Poi la guerra e anche il dopoguerra finirono e la passione politica ebbe la meglio sull’afflato mistico. L’entrata a 17 anni nel Partito socialista (sezione Lambrate), la maturità classica al “Carducci” a Milano, l’Università Statale che però non finirà, a 19 l’incontro con Anna Maria Moncini, la futura moglie, poi i primi incarichi pubblici: dirigente della Federazione giovanile socialista, consigliere comunale a Sant’Angelo Lodigiano, membro del Comitato centrale del Partito, segretario a Sesto San Giovanni («In realtà fu una punizione, papà faceva parte della minoranza riformista e per questo lo spedirono nella “Stalingrado d’Italia”: faceva avanti e indietro in bicicletta»), consigliere comunale e poi assessore all’Economato a Milano («Fu lui a istituire le mense cittadine per i poveri») e infine, nel ’65, l’entrata nella direzione nazionale del Psi e, tre anni dopo, l’elezione a Montecitorio. Il resto, come si dice, è Storia.

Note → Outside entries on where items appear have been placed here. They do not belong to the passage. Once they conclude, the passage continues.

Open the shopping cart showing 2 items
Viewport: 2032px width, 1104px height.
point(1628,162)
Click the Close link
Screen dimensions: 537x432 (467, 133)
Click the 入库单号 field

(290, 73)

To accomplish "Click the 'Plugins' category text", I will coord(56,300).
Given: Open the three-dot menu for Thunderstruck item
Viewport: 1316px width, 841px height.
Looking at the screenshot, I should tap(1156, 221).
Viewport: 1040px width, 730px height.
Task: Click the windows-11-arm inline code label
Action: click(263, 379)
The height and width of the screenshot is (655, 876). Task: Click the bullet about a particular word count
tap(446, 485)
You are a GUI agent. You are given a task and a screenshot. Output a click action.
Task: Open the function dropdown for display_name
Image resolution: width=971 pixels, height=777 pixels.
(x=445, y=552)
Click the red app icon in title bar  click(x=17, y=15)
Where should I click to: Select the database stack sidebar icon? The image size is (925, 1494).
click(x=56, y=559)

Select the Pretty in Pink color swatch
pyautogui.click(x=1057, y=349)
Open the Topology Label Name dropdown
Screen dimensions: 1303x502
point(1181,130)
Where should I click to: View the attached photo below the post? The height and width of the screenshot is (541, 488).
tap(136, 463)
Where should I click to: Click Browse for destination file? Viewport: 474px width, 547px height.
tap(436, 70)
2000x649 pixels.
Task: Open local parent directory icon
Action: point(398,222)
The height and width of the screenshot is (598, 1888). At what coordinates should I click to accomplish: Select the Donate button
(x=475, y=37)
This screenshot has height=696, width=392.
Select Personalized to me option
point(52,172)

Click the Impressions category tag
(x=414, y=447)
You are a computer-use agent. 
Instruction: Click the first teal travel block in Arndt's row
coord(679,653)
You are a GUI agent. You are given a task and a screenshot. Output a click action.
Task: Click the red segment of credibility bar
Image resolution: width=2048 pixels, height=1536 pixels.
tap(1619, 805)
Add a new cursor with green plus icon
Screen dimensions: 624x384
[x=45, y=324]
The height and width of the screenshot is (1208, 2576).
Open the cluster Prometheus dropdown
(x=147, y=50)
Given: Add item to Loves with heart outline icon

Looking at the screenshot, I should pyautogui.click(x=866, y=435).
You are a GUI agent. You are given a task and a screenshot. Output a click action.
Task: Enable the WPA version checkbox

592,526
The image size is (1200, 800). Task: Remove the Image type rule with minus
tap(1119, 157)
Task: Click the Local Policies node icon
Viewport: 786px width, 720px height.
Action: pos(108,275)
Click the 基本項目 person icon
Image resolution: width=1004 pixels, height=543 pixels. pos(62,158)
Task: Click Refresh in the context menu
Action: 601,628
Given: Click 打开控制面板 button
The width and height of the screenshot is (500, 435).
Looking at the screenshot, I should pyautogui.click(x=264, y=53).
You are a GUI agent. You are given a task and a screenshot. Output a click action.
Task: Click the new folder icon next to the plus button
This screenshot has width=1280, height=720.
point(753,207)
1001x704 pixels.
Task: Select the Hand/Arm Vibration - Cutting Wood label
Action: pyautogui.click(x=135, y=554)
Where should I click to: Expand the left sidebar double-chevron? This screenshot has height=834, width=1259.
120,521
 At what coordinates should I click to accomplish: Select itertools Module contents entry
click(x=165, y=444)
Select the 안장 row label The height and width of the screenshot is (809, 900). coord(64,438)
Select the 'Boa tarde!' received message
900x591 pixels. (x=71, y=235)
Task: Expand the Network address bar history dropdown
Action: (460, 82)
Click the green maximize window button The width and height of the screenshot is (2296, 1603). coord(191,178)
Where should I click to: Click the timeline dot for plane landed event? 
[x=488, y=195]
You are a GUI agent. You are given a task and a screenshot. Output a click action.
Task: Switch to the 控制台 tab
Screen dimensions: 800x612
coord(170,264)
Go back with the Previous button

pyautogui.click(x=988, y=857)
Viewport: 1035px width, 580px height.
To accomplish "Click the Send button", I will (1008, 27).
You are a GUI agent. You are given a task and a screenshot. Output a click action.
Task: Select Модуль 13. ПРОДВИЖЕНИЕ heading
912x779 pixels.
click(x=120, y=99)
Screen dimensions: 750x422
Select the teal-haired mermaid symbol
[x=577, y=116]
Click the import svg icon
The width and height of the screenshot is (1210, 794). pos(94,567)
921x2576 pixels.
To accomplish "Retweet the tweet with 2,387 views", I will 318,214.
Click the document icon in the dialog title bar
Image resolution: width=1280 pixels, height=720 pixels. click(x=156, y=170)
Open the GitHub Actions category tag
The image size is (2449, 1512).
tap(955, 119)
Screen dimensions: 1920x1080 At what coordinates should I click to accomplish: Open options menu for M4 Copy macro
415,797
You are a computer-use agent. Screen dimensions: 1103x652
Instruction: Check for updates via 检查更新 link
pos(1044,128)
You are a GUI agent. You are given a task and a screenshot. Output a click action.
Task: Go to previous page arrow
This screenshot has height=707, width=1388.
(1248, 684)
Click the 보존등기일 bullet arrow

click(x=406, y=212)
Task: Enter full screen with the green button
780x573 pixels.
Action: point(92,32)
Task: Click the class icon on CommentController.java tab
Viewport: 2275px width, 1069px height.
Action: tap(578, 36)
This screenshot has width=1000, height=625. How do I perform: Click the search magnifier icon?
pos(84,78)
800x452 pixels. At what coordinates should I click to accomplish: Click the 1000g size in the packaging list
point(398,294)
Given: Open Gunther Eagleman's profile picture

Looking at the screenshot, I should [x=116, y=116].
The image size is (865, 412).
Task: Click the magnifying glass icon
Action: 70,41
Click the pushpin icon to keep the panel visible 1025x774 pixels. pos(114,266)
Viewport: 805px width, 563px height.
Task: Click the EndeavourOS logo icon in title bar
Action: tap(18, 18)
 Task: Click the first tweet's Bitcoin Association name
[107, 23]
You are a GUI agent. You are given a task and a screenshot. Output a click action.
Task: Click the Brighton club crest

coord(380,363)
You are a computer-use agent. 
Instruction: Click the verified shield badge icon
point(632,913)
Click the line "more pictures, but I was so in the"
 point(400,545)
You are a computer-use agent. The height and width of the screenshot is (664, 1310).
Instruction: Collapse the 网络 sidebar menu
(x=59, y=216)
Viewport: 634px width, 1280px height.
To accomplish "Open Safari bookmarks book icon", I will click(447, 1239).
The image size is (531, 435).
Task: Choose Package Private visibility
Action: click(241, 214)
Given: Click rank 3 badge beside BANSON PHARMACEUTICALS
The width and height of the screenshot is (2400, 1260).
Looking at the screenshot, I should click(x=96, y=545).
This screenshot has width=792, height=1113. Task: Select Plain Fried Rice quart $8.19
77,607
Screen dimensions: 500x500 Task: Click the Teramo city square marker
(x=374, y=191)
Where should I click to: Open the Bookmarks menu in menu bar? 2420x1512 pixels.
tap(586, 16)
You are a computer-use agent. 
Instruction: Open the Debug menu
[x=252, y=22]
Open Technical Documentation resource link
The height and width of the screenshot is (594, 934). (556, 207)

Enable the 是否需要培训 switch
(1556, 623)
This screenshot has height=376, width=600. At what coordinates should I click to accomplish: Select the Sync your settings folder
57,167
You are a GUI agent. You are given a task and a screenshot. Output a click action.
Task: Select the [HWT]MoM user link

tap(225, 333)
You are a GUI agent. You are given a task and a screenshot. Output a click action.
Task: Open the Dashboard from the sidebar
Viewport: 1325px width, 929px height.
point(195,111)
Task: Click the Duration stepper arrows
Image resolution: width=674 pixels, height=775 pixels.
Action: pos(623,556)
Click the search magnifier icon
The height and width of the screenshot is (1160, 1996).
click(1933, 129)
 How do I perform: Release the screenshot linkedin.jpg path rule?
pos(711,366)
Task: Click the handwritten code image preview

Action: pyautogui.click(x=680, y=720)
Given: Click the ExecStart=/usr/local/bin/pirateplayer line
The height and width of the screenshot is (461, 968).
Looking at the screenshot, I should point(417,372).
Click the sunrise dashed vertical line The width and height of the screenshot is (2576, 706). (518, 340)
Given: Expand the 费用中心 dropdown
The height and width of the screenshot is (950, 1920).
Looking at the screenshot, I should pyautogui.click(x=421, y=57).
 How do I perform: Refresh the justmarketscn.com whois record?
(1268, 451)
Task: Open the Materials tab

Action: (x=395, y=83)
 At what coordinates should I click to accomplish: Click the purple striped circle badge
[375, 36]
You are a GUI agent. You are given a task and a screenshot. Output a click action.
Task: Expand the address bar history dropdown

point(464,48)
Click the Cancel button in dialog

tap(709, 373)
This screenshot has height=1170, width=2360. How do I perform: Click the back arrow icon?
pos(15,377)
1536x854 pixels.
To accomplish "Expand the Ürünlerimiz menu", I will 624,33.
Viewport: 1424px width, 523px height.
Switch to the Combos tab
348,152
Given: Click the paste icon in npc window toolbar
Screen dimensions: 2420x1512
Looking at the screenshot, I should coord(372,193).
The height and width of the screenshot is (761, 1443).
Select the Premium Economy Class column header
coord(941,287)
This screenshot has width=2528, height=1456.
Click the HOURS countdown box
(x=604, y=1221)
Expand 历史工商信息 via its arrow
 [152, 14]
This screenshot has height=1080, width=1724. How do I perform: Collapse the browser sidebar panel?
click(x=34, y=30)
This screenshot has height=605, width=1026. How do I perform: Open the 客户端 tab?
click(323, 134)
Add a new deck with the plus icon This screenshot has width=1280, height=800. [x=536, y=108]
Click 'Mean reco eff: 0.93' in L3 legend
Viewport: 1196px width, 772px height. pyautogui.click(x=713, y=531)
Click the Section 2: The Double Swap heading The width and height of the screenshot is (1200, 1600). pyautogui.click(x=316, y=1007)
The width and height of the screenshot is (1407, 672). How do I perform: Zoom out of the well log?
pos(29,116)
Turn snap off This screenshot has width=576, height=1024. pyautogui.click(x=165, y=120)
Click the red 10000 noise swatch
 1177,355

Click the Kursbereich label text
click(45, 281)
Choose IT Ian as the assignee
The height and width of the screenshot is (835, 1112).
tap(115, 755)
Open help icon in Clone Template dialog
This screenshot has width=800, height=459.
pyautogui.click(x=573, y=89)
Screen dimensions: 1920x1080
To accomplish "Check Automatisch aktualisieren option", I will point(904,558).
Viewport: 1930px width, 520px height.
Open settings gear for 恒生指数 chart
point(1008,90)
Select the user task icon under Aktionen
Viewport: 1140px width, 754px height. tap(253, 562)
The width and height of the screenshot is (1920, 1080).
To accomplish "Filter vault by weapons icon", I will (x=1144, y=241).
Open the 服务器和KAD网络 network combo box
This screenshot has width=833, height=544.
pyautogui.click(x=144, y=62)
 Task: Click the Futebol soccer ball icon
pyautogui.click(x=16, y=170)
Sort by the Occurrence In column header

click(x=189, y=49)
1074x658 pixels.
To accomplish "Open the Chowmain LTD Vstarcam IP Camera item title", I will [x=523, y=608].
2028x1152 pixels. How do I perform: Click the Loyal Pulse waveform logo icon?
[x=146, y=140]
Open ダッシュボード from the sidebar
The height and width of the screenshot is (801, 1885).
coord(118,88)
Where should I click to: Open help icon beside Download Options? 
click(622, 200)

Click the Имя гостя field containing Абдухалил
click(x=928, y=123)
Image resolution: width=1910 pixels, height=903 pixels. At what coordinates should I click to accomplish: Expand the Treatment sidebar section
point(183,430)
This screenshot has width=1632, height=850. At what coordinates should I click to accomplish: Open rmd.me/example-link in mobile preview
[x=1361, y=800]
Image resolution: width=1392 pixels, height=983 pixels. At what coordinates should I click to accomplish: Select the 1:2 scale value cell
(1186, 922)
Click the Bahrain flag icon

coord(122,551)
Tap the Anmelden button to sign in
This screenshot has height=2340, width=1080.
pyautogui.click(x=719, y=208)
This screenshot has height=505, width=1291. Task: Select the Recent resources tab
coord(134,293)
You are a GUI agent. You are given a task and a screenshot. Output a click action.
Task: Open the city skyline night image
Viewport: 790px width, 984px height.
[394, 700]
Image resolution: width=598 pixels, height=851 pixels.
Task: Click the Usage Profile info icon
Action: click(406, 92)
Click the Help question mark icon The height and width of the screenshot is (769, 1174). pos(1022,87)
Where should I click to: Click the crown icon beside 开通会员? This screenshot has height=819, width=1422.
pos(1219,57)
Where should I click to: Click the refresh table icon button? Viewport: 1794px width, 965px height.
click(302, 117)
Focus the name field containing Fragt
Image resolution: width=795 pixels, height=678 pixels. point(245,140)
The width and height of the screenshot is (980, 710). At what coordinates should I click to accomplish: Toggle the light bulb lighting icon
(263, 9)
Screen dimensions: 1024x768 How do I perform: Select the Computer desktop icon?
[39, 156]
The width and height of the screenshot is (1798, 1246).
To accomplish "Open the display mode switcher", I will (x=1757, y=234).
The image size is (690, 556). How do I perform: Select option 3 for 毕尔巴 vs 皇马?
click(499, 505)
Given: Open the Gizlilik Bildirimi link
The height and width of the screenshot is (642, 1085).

E così Milano cedette il posto a Roma. «Della prima amava l’operosità e l’asciuttezza, della seconda forse giusto il clima. Milano - diceva - era “diretta”, Roma invece “papalina”. Lui, poi, che amava la storia, nella sua biblioteca aveva una sezione dedicata a Milano di centinaia di libri». Non mi dica che parlava anche il dialetto... «E sapeva a memoria anche molte canzoncine milanesi, se è per quello. E se non le basta, adorava pure il risotto». Già, il risotto. Se lo ricordano ancora al “Matarel”, la vecchia trattoria milanese di Marco Comini in corso Garibaldi. Ci andava quando era funzionario a Sesto e continuò a tornarci da Presidente del Consiglio, “quando aveva in mano al baracca”: tutti i lunedì a pranzo con i maggiorenti del partito per tracciare la linea di governo. Prima passava in cucina a curiosare, un saluto alla Elide, e poi a tavola: risotto alla milanese espresso, ossobuco, rustin ‘negaa, cotoletta impanata, minestrone freddo d’estate, magari un bicchiere di vino. Ecco l’altra faccia della “Milano da bere”, quella della pubblicità, delle modelle, dell’aperitivo, delle discoteche. «Non me ne parli, la prego. La “Milano da bere”, che incubo. Ogni volta che papà sentiva quella frase provava disgusto. Quell’immagine era e continua a essere una grande menzogna. La Milano degli anni Ottanta non era una città “vuota”, era invece una grande città europea, che funzionava benissimo, dal punto di vista economico, sociale, culturale. “Milano da bere” fu un termine spregiativo inventato dagli stessi che hanno fatto gli anni Settanta del terrorismo e gli anni Novanta di tangentopoli». Pausa. «Mio padre ha lavorato una vita per questa città. E in piazza Duomo, al 19, dove c’era il suo ufficio, un giorno metteremo una targa per ricordarlo.

Era già stata approvata, poi è andato tutto in fumo. Ma non mi arrendo, prima o poi ce la farò. Cosa ci sarà scritto? “Dal 1964 al 1994 Bettino Craxi ha lavorato qui, per il suo Paese e per la sua città”. Ecco cosa ci sarà scritto».